With Pablo Larraín’s meticulous and melancholy portrait of Jackie Kennedy currently available to stream on All4, we spoke to screenwriter Noah Oppenheim about researching and writing the private moments of one of America’s most revered public figures…

Jackie is a re-lensing or re-framing of the Jackie Kennedy as we might already know her, how much research did you do and how did you balance that with a sense of humanism and a sense that this is a character study more than a history lesson?
There are few modern figures more closely scrutinized than Jackie Kennedy and few historical episodes more closely studied than the Kennedy Assassination. I had no interest in revisiting any of the familiar tropes, but I did immerse myself in the tremendous body of work around both. I read everything I could about both Jackie and the few days the movie covers, relying especially on the primary sources available through the Kennedy Presidential Library.
I strongly believe that the public narrative around any person or event is almost always wrong in fundamental ways, so that presumption was my starting point.
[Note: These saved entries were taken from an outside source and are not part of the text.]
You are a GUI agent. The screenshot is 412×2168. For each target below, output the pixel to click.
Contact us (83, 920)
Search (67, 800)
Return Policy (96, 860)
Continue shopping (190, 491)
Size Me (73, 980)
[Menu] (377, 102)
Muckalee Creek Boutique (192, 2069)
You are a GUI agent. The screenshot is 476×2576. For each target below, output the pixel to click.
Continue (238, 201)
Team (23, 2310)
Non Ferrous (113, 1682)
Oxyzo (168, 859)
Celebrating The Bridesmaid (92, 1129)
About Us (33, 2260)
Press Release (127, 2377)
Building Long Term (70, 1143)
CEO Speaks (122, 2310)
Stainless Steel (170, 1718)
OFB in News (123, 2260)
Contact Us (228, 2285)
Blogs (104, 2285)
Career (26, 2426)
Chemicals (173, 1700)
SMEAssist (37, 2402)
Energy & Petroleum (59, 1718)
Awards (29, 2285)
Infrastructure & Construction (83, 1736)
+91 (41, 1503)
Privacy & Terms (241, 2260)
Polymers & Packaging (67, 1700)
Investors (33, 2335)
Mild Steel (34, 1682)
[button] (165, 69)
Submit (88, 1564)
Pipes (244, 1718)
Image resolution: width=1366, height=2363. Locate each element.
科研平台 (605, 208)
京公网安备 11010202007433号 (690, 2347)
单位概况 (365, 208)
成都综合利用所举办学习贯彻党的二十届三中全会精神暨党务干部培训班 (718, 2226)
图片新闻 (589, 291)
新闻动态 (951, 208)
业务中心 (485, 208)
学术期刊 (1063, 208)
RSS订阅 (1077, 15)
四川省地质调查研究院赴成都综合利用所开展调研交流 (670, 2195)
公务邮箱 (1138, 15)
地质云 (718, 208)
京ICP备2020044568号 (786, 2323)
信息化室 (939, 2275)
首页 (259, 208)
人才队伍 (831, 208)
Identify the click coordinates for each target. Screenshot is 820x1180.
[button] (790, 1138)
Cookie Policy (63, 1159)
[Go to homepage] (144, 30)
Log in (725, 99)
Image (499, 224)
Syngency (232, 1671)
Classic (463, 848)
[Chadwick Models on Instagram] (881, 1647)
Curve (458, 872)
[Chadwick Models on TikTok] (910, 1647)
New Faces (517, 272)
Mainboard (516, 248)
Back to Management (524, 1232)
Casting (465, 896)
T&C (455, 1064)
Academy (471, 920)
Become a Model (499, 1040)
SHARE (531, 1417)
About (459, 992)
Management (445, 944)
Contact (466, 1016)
I relied on the research to establish the chronology of events, the people that were present, and other concrete facts that could be reliably established. And then I tried to imagine the human dynamics and personalities at play to tell the story of a woman grieving the murder of her husband.
Director Pablo Larraín was quoted in Rolling Stone as saying that “the more [he] dives into them (in reference to Jackie, and also Pablo Neruda), the more mysterious they are.” Is that something you relate to? Is writing a biopic sometimes about leaning into the subject’s inherent unknowability?
It’s hard to truly know the people in our own lives, let alone historical figures we’ve never met. I’ve never personally known a public figure who wasn’t dramatically different from their public persona. I think the best biopics not only upend our preconceptions but also embrace the ultimate inscrutability of every human being.
Did it bother you at all that there might’ve been biopic fatigue among film-going audiences? And were you looking to revitalise the genre in any way? And if so, how did you go about doing that?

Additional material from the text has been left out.